Ce qui m’est resté de ces années charnières au Japon est un goût prononcé pour l’esthétique, l’excellence et la réunion des contraires.
Donc aujourd’hui je voulais vous raconter l’histoire fascinante des hiraganas, un des trois systèmes d’écriture du japonais.
On les appelle aussi 女手 : onnade, littéralement “la main des femmes”.
女手, l’alphabet des femmes
À l’époque Heian (794-1185), l’écriture au Japon était dominée par les kanji, des caractères chinois complexes. Leur apprentissage, réservé aux élites masculines, était long et demandait une éducation approfondie. Les femmes, souvent exclues de cet enseignement, ont dû trouver d’autres moyens d’exprimer leurs pensées et leurs émotions.
Les hiragana sont nés de la simplification des kanji. Ce système d’écriture phonétique, fluide et élégant, a été adopté par les femmes de la cour impériale. Loin des contraintes des kanji, les hiragana leur ont permis de créer une littérature unique, empreinte de sensibilité et de poésie.
Cet alphabet, surnommé onnade (女手), littéralement "la main des femmes", est devenu le symbole d’une révolution littéraire. Grâce à lui, des autrices comme Murasaki Shikibu (Le Dit du Genji) ou Sei Shônagon (Notes de chevet) ont pu produire des œuvres magistrales, donnant naissance à ce que l’on considère aujourd’hui comme l’âge d’or de la littérature japonaise.
Les hiragana n’étaient pas qu’un outil d’écriture : ils représentaient une prise de parole dans un monde qui la leur refusait. Par leur écriture, ces femmes ont contourné les limites imposées par la société et ont affirmé leur voix.
Des outils propres aux femmes ?
Cette histoire pose une question intéressante : que se passerait-il si nous avions, aujourd’hui, des outils d’écriture spécifiquement féminins ?
Bien sûr, nous vivons à une époque où les femmes peuvent utiliser tous les moyens d’écriture existants. Mais l’écriture féminine n’est pas seulement une affaire de technique. Elle parle d’expérience, de vision, d’un rapport au monde souvent différent de celui transmis par la tradition masculine.
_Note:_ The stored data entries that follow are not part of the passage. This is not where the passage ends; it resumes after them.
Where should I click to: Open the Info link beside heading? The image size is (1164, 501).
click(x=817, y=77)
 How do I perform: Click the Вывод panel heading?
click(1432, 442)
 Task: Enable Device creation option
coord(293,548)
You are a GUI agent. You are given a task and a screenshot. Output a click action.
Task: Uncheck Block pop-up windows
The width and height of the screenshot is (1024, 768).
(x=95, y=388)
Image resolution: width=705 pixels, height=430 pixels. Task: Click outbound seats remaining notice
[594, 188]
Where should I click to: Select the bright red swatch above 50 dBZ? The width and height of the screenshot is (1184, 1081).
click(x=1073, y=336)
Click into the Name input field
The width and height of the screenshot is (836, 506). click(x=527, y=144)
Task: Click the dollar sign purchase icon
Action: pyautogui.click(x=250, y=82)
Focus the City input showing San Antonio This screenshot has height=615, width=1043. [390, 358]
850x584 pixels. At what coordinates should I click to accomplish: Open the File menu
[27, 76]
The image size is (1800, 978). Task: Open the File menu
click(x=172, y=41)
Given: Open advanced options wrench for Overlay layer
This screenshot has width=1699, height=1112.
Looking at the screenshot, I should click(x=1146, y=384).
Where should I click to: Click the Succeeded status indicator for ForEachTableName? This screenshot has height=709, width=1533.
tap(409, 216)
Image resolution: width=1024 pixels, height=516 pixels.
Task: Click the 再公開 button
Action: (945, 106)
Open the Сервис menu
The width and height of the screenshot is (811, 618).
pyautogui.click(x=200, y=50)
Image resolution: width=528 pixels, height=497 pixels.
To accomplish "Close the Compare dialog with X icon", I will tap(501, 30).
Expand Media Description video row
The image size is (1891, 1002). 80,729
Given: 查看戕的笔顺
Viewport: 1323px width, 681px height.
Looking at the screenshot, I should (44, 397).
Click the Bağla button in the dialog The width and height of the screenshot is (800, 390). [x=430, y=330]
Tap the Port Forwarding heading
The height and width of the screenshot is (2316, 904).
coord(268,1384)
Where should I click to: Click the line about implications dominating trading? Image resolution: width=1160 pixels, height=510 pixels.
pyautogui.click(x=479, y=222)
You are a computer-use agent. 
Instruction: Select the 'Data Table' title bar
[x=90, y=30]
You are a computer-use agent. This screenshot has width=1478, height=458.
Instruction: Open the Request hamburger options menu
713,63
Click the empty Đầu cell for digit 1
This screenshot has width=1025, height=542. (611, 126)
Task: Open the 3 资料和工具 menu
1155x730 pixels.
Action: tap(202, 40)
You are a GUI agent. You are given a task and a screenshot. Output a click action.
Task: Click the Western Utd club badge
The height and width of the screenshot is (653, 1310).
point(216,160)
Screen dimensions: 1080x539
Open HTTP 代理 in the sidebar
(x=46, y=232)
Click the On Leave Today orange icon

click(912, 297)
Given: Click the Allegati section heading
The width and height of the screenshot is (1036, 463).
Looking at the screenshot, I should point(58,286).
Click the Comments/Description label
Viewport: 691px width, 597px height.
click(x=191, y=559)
Imaginez un alphabet contemporain, créé pour raconter ce que l’on n’a jamais raconté, pour capturer la pluralité des vécus féminins. Un outil qui refléterait les sensibilités, les nuances, les luttes et les rêves des femmes d’aujourd’hui.
Dans une édition précédente, je vous invitais déjà à transgresser les codes de l’écriture et explorer d’autres formes.
Peut-être que cet alphabet existe déjà, de manière implicite, dans nos manières d’écrire et de lire au féminin. Peut-être aussi qu’il reste encore à inventer
Exercice d’écriture
Alors au travail !
Imaginez un outil d’écriture pour les femmes, pour raconter ce qui n’a encore jamais été écrit, mettre en valeur “toute cette moitié du monde” que nous sommes.
Quels symboles utiliseriez-vous ? Quelles sonorités incarneraient la voix féminine ? Allez-vous inventer un système de type alphabet (un signe pour chaque phonème), syllabaire comme les hiraganas, logographique comme les kanjis ou pictographique comme les hiéroglyphes ?
Écrivez un court poème ou une lettre dans cette écriture imaginaire, et laissez-le exprimer une part de votre histoire personnelle.
Envoyez-moi vos textes par email à mathilde.desache@gmail.com
Conseils de lecture : le Japon au féminin
Pour prolonger cette réflexion, voici une sélection de livres qui explorent des perspectives féminines dans le contexte japonais :
Le Dit du Genji de Murasaki Shikibu : une fresque poétique et intime, considérée comme le premier roman de l’histoire (XIe siècle), écrit par une femme !
Notes de chevet de Sei Shônagon : écrit aussi par une femme de la même époque, des pensées et observations sur la vie à la cour de Heian.
Le restaurant de l’amour retrouvé de Ogawa Ito : l'histoire poétique et sensorielle d'une jeune femme qui, après avoir perdu sa voix et son amour, ouvre un restaurant magique où chaque plat répare les cœurs brisés. De manière générale, tous les livres d’Ogawa Ito sont magnifiques.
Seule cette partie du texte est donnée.